Task details - In the records below, repeat word for word every line from the one containing "Click the blue" through the one containing "pixels. click(349, 248)", including both of those lines.

Material supplied -
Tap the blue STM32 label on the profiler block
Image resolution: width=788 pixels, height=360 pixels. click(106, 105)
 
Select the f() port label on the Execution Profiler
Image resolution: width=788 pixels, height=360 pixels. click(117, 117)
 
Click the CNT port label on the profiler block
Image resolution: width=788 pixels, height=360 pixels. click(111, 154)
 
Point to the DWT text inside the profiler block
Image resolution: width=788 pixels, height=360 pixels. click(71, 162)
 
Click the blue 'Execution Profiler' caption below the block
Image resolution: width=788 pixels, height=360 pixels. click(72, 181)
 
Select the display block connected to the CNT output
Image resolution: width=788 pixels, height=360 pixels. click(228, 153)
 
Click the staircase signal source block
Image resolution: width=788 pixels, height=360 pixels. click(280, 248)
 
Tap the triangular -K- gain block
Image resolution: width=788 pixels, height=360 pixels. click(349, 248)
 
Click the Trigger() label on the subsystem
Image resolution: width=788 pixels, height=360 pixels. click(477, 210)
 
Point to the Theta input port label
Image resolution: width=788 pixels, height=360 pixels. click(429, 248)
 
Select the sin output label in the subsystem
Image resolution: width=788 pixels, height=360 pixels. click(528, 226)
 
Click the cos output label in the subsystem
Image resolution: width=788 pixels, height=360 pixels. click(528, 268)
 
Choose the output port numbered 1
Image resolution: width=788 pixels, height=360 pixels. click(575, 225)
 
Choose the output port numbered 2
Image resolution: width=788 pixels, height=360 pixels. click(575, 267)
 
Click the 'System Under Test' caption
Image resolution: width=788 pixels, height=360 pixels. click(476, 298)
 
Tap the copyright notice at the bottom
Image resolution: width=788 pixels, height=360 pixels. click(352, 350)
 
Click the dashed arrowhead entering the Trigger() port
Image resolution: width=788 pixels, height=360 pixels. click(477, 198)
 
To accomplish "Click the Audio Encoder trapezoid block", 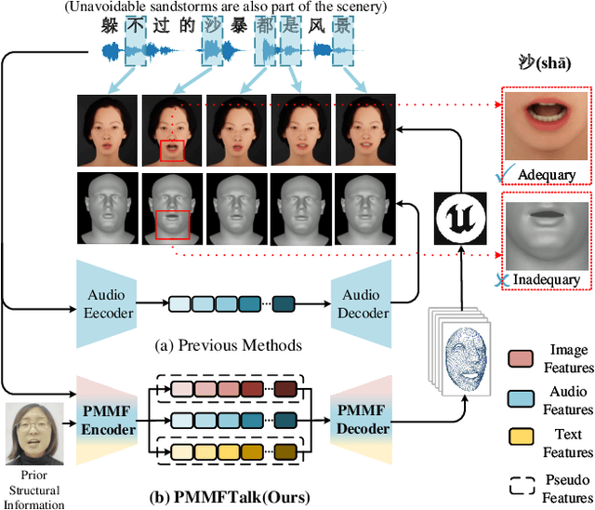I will click(109, 303).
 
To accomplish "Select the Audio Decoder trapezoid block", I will click(364, 303).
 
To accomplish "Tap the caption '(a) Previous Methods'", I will click(228, 345).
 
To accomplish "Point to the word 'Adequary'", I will click(545, 174).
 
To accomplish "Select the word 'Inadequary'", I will click(548, 279).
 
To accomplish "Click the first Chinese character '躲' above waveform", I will click(111, 26).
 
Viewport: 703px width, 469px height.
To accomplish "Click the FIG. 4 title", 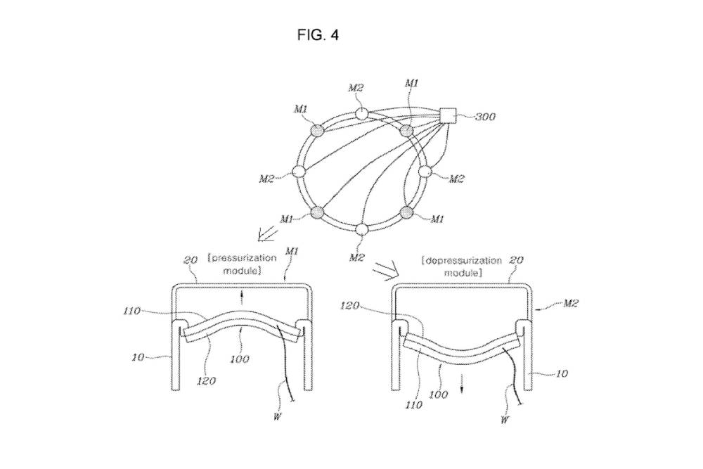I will pyautogui.click(x=318, y=34).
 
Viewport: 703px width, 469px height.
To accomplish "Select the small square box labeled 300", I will pyautogui.click(x=447, y=115).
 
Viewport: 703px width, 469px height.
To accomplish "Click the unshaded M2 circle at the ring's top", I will pyautogui.click(x=361, y=114).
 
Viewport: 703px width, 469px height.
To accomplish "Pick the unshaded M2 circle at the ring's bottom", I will pyautogui.click(x=361, y=229).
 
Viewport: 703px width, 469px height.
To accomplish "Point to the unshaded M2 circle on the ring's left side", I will pyautogui.click(x=298, y=172).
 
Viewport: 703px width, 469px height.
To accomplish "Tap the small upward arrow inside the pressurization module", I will pyautogui.click(x=242, y=296).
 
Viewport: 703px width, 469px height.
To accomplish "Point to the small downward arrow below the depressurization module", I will pyautogui.click(x=463, y=386).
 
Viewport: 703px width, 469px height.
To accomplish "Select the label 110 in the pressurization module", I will pyautogui.click(x=152, y=309).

Solved exercise -
Click the blue 'Execution Profiler' caption below the block
Image resolution: width=788 pixels, height=360 pixels. click(72, 181)
 
Select the display block connected to the CNT output
Image resolution: width=788 pixels, height=360 pixels. click(228, 153)
 
Click the staircase signal source block
Image resolution: width=788 pixels, height=360 pixels. click(280, 248)
 
Tap the triangular -K- gain block
Image resolution: width=788 pixels, height=360 pixels. click(349, 248)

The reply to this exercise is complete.